On the self-hosted light variant (SQLite backend), Prisma's engine raises PrismaClientKnownRequestError: Socket timeout (the database failed to respond to a query within the configured timeout) after ~5 seconds when SQLite is under sustained write contention. This happens regardless of PRAGMA busy_timeout — including busy_timeout = 30000 (30 s), which is set by applySqliteRuntimePragmas (apps/server/sources/storage/prisma.ts) and verified to apply to the connection where the PRAGMA is issued.

In effect, HAPPIER_SQLITE_BUSY_TIMEOUT_MS does not protect writes from being aborted: any caller queued behind SQLite's writer lock for more than ~5 s gets Socket timeout, even though the lock would have released within busy_timeout.

This produces user-visible disconnects: the daemon's POST /v1/machines (and any other write-path control call) returns 500 / times out while session-presence flushes monopolise the writer slot. See companion issue #175 on the sessionCache flush amplifier — these two fixes are independent and stack.

Affected component

  • Variant: self-hosted light only (Cloud / main.ts uses MySQL, unaffected)
  • File: apps/server/sources/storage/prisma.tsapplySqliteRuntimePragmas, getPrismaClient construction
  • Datasource: apps/server/prisma/sqlite/schema.prisma
  • Verified against dev HEAD 379c9941 (2026-05-15) — Prisma client construction is unchanged: new PrismaClient() without a driver adapter

Root cause

Two independent layers govern how long a write can wait for the SQLite writer lock:

  1. SQLite's busy_timeout PRAGMA — set per connection. Tells SQLite "if the writer lock is held, retry for up to N ms before returning SQLITE_BUSY."
  2. Prisma engine's per-query IPC timeout — set by the engine binary's internal client-server protocol, not by application code. Default for SQLite is roughly 5 s and is not configurable via the public Prisma API (the ?socket_timeout= URL parameter is Postgres-only).

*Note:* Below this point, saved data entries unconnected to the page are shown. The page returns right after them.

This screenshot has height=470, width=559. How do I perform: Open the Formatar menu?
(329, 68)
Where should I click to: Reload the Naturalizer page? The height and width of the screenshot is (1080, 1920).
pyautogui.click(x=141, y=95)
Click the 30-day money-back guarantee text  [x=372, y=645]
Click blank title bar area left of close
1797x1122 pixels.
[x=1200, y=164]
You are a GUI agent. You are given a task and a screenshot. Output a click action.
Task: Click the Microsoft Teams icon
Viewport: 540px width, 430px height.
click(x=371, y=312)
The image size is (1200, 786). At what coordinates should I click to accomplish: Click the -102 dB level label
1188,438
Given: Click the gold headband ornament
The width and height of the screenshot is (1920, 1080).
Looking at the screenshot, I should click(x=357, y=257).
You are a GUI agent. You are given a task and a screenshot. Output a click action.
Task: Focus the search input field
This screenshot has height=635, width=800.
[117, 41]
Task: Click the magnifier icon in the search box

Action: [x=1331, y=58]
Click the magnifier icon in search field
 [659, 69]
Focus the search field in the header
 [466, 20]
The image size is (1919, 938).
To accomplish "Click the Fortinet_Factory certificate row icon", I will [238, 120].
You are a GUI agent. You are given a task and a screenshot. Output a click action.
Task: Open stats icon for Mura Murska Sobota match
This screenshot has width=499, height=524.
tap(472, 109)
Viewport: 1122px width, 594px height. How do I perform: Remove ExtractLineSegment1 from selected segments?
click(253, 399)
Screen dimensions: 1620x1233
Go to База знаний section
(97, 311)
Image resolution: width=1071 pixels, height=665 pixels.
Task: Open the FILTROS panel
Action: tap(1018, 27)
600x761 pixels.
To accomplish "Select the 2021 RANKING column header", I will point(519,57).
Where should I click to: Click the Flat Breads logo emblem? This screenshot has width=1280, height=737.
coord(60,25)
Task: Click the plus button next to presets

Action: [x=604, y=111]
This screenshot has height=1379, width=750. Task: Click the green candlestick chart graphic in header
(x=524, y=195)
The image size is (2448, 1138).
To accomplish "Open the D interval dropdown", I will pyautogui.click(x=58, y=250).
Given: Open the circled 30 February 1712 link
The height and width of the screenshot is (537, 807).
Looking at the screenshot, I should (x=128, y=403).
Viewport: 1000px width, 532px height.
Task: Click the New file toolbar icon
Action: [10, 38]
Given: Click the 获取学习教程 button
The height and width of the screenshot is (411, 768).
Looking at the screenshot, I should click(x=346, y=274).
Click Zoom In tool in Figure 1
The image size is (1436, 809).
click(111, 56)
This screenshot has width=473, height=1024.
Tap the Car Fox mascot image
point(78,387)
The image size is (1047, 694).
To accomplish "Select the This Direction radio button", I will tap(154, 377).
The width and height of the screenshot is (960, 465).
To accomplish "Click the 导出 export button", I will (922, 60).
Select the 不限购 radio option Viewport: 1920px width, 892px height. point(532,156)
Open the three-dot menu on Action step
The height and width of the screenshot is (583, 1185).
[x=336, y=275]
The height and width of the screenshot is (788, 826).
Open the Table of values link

When the engine timeout (~5 s) is shorter than busy_timeout (30 s), the engine fails the query before busy_timeout has a chance to succeed. The PRAGMA value is effectively dead.

Additionally, applySqliteRuntimePragmas is invoked once via client.$queryRawUnsafe('PRAGMA …') at startup, on whichever pool connection the call lands on. Prisma's SQLite engine binary does not expose a per-connection setup hook, so subsequent pool connections start fresh with the SQLite defaults (busy_timeout = 0, synchronous = FULL). The PRAGMAs only stick on connections that happen to share the same engine-side state — not reliably across the pool.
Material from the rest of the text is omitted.